Tuesday, June 30, 2009

Is Dolly Parton the “official voice” of the Illinois Legislature these days?

I’m starting to wonder if the country singer with her own amusement park and other physical attributes ought to be designated the “official voice” of the Illinois Legislature.

Because when I think of our Legislature returning to Springfield on Tuesday to once again ponder what to do about state government’s financial status, I keep hearing in my head that old song that Dolly Parton turned into a hit.

IT WAS “HERE You Come Again,” and it was the southern-accented tale of a woman whose life kept getting screwed up by an unscrupulous man who keeps popping into her life and making a mess of it.

I’m starting to wonder if the General Assembly is doing the same thing to us with their repeated trips to the Statehouse to pretend to be putting together a budget – only to be unable to do a thing and digging us Illinois taxpayers into a deeper hole with their continued inactivity.

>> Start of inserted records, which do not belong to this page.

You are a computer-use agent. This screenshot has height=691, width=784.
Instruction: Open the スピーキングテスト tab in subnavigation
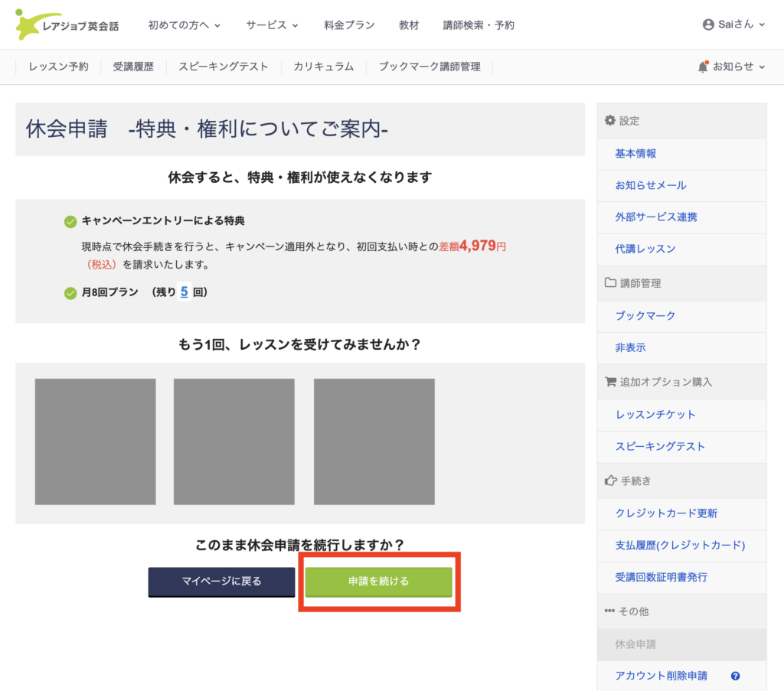click(x=224, y=67)
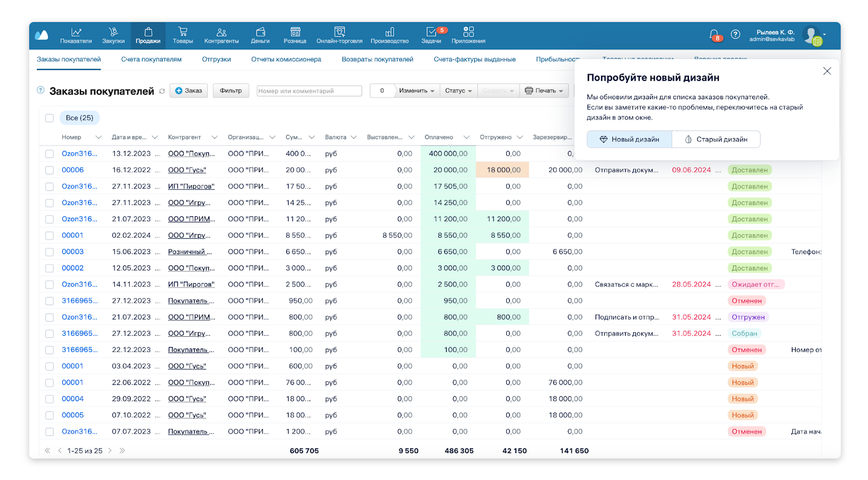Choose the Старый дизайн option
This screenshot has height=480, width=868.
click(x=716, y=139)
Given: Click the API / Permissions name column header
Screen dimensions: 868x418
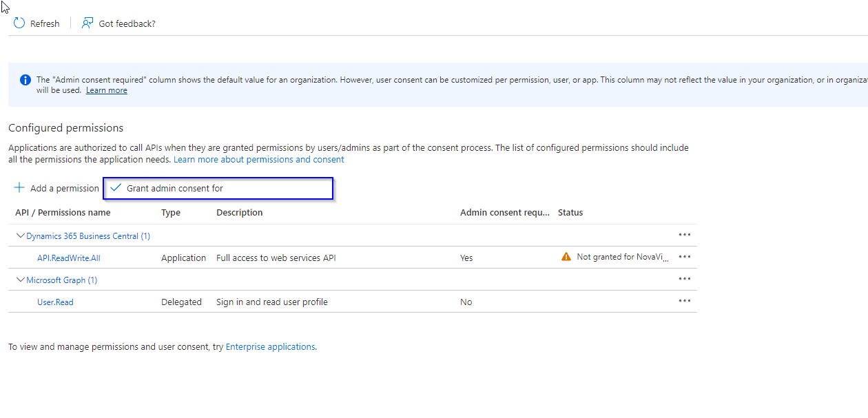Looking at the screenshot, I should [63, 213].
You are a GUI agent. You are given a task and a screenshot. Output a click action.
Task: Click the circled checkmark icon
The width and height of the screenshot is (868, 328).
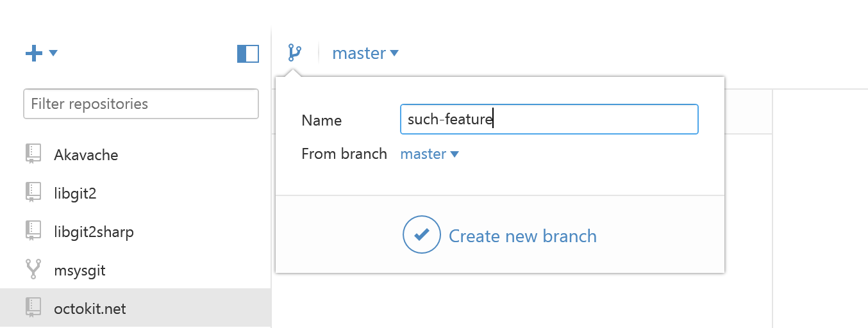click(421, 235)
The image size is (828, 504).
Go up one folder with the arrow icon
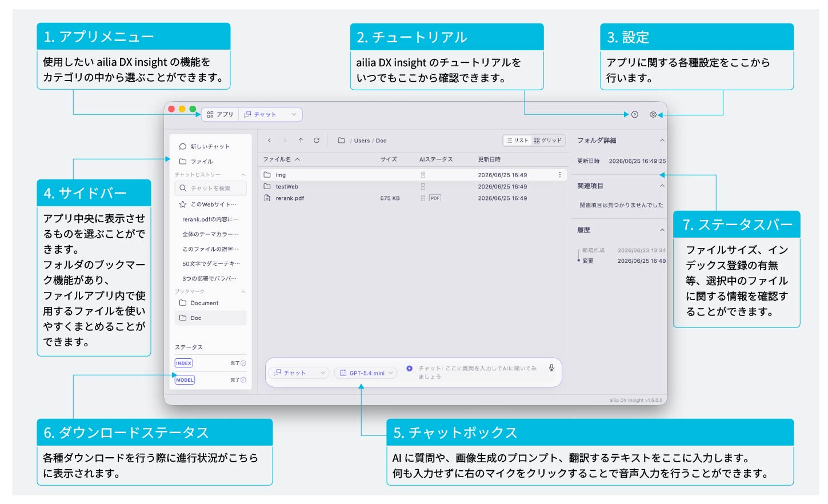[x=301, y=141]
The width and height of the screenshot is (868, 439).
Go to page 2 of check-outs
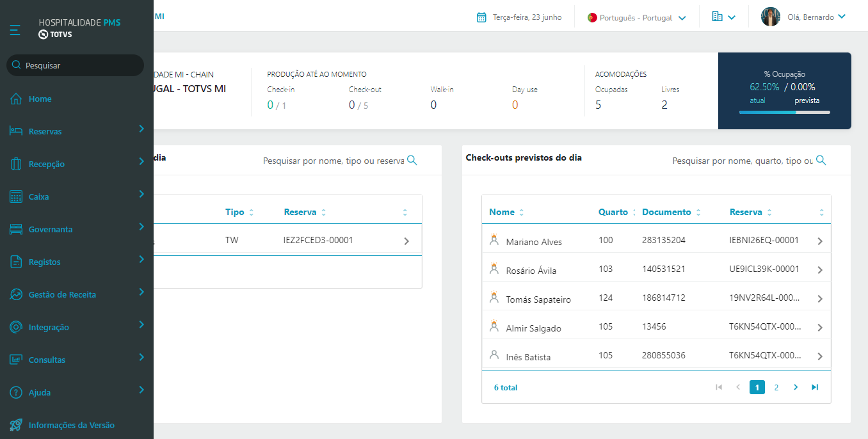[x=776, y=387]
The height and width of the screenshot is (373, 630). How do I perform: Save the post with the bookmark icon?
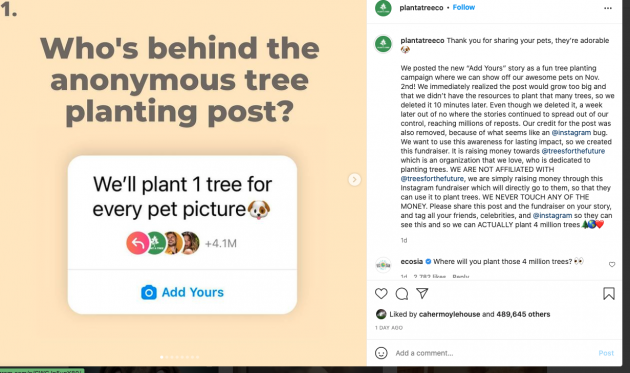point(609,293)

Because when I study the situation regarding the state budget, the conclusion I keep coming to is that we’re no closer to having a real balanced budget in place on Monday than we were back on May 30 – the date that it was supposed to get done.

By now, Gov. Pat Quinn should have gone through the formality of putting his signature on the document that would give state government the spending proposal by which it would operate for the fiscal year that begins Wednesday.

INSTEAD, WE HAVE nothing.

We have a budget plan that Quinn refuses to approve because it only provides spending priorities for state government to operate for the rest of 2009. The Legislature would have to return in November for their fall session and include more rounds of negotiations in order to ensure that government continues to operate between Jan. 1, 2010 and June 30 of next year.

Quinn is being responsible in refusing to go along with such a scheme.

But that is about the only hard-and-fast rule I can cite with regard to these negotiations – which I must admit I have no clue how they will turn out. This year has given us some of the most bizarre set of circumstances ever (and consider that in the past couple of years, we had budget negotiations that didn’t even come close to meeting the deadline).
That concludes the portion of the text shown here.